Another boom shuddered through the walls. Doralyn snapped the dusty volume closed and peered past the mirrored reflection of the gas lamps in the window, deep into the shadowy darkness of the night. 

The metal knocker on the front door clanged once, then a second time, louder than the first.

Fidelia’s gaze lifted over the rim of her spectacles, her hand motionless above the needlework. “Who would come to see us on a night like this?” she said, her voice barely audible above the echoing thunder. 
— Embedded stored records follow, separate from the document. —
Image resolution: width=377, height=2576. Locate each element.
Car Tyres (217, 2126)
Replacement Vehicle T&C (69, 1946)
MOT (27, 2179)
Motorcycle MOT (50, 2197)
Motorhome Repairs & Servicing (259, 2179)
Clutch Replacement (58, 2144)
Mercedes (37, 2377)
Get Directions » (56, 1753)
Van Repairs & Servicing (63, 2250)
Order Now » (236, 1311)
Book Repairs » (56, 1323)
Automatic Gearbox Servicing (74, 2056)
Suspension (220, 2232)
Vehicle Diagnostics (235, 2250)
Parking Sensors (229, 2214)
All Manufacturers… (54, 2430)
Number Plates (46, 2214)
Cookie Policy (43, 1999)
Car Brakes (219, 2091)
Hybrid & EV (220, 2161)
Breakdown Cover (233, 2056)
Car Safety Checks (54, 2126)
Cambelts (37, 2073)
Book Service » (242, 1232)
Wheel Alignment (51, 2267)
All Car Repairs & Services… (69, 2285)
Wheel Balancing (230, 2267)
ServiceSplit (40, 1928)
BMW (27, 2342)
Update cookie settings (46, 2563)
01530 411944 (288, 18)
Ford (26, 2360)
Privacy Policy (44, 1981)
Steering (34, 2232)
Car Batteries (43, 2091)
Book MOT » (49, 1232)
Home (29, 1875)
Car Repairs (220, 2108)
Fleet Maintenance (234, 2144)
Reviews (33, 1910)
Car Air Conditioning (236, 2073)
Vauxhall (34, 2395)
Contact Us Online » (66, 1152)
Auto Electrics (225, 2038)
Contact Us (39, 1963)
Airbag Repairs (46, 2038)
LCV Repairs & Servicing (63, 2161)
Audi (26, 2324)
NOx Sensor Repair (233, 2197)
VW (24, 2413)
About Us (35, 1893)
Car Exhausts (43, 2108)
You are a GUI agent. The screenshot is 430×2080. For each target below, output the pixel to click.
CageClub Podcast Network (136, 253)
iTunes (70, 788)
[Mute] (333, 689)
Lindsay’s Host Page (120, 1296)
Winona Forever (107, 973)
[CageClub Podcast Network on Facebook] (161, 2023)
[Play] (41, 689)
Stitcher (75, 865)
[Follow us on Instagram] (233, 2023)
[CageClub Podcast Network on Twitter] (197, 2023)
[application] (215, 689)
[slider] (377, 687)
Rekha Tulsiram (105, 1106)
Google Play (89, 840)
Doralyn stood and smoothed her skirts. “I’ll go find out.”

She opened the front door. Rain hissed against the pavement and the damp smell of it filled the hallway. Against the wrought iron railing, a pale, lifeless woman lay in a heap, her petticoats drenched and stained. Swirls of raven hair clung to her ivory skin, winding across her neck and arms. Her lips were whitish gray, like chalk. Gruesome smudges under her eyes gave her a corpse-like appearance. 

Percival Street was otherwise deserted. There wasn’t a single carriage within eyesight, nor even the distant ring of hooves against cobblestones that could offer any clue as to how the woman had arrived. 

“You poor dear,” Doralyn breathed, her skirt billowing around her as she bent down. She pressed her hand to the woman’s cheek. As frail as an orphaned bird, the woman murmured one word against her palm.

“…Help…”

Fidelia appeared in the doorway, silhouetted by the light of the hallway. “Who is she?” 

Doralyn threw her a withering glance. “We didn’t quite get that far. Are you going to help me lift her or not?” She’d drawn the woman’s arm around her shoulder, the cold damp of the poor creature’s body sending ripples of chills through her own. 

With Fidelia’s assistance, they managed to transport the woman to the second floor bathroom, where they laid her gently on the tile. Doralyn stripped off the layers of wet clothing and Fidelia drew a tubful of pleasantly warm bath water. 

“She’s hypothermic,” Fidelia explained. “Best not to shock her with anything hotter.” 

After a considerable amount of effort, they succeeded in positioning the woman in the claw foot tub. Doralyn sudsed her skin with lavender soap and scrubbed away days’ worth of soot and grime. Fidelia lathered her hair with a honey-infused shampoo and delicately picked out the embedded brambles with a fine-tooth comb. 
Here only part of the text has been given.